» INSTRUCTIONS TO FOLLOW
May I have the line containing "Image resolution: width=533, height=2576." and every line after it through the end of the data, repeated exactly and with no other lines?

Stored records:
┏━━
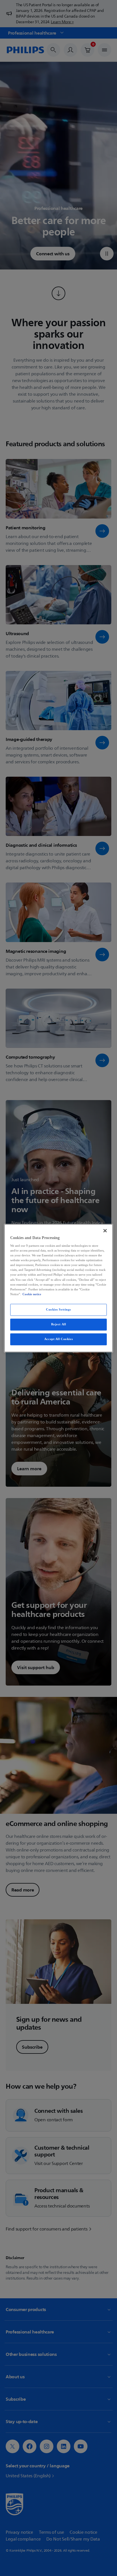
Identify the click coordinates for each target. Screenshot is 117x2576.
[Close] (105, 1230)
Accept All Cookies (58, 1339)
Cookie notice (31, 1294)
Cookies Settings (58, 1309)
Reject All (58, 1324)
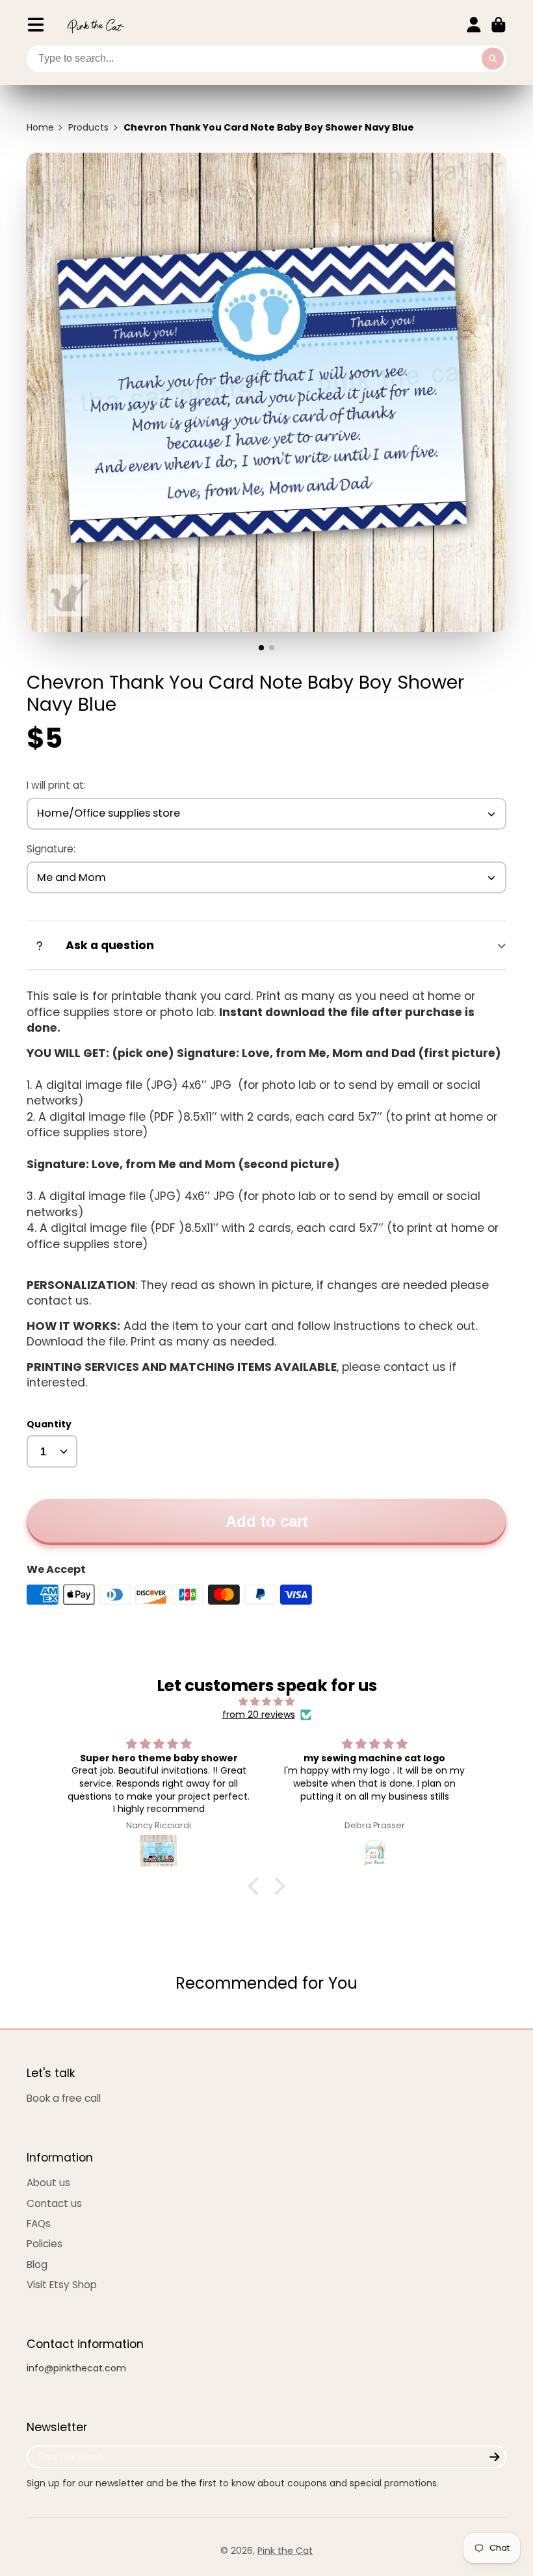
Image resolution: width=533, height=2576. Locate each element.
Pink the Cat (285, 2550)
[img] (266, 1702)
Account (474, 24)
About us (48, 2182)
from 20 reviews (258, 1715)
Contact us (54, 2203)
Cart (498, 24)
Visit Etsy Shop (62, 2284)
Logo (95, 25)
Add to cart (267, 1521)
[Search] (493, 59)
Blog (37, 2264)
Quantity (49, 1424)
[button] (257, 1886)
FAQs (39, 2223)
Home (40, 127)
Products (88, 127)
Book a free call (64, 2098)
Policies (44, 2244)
┗━━
» RESPONSE
Image resolution: width=533, height=2576. Locate each element.
Pink the Cat (285, 2550)
[img] (266, 1702)
Account (474, 24)
About us (48, 2182)
from 20 reviews (258, 1715)
Contact us (54, 2203)
Cart (498, 24)
Visit Etsy Shop (62, 2284)
Logo (95, 25)
Add to cart (267, 1521)
[Search] (493, 59)
Blog (37, 2264)
Quantity (49, 1424)
[button] (257, 1886)
FAQs (39, 2223)
Home (40, 127)
Products (88, 127)
Book a free call (64, 2098)
Policies (44, 2244)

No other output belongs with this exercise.